For these reasons, I am forever grateful to be part of a team that is committed to helping the community and bleeding purple. 

Comments

    Karen says:

    Dear Renee,

    We met today, and early in discussion were trying to figure out if we had a connection (my family is from Tennessee >> Covinginton. Well, if it’s not there -then there’s definitely one here.

    In DC, currently, there are at least 3,000 youth and only 200 beds to accomodate them. We call them the “invisible” homeless community because they hide. They don’t want anyone know they exist and so $$$ is/has been stripped from the budget and given to developers who say they’ll create jobs and affordable housing – but this has been very slow in coming. Last week, WIN (Washington Interfaith Network), a consortium of religious institutions in the DMV did a “Homeless Reality Tour.” We met – along with clergy and a few D.C. officials, to hear and listen to their stories. They were heartbreaking and yet inspiring as the few shelters that exist have improved the lives of these kids 100% (by their own personal accounts).

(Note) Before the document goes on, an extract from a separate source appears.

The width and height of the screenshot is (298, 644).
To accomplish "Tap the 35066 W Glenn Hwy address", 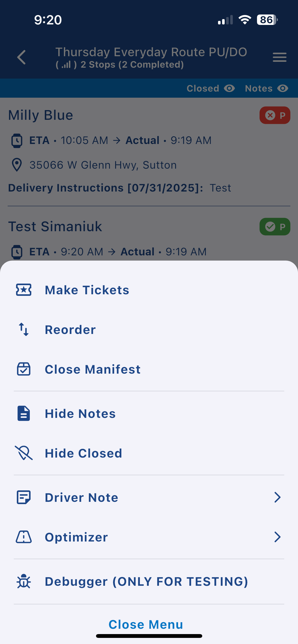I will click(x=103, y=165).
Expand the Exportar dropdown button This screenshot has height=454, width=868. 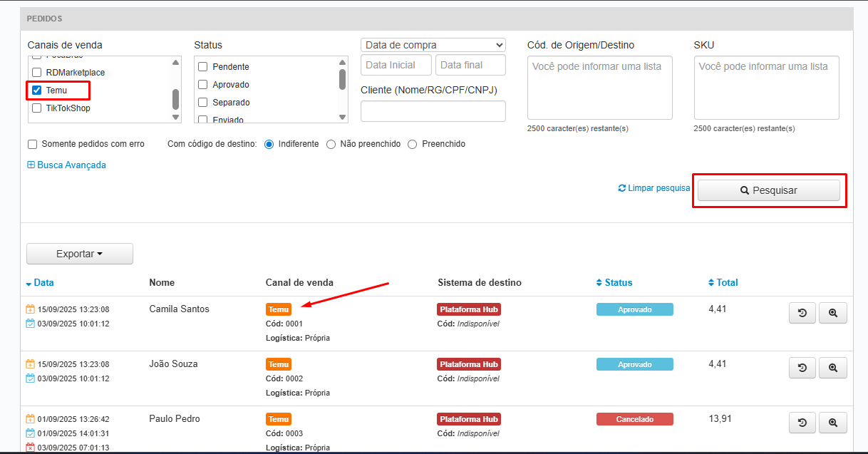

    It’s encouraging to read this – to even know FedEx has this “cares” venue. It puts a much more human face on them (unlike the video of the renegade delivery boy that went viral over the holidays 😉 A much more inspiring story! Show this side and show it often! Not that FedEx needs it. It’s just the ‘good stuff’ which people do not seem to get enough of in the media, these days (in my humble opinion). -kdd

    Robin Stavisky says:

    Renee,
    I teach Social Media Marketing courses at Stanford and have been impressed with what you have done at FedEx. I would like to invite you to speak to my next class. Would you send an email address, if this may be of interest and I will provide more information on the class and students.

    Thank you. Robin Stavisky
    PS I really liked your presentation at Blogher.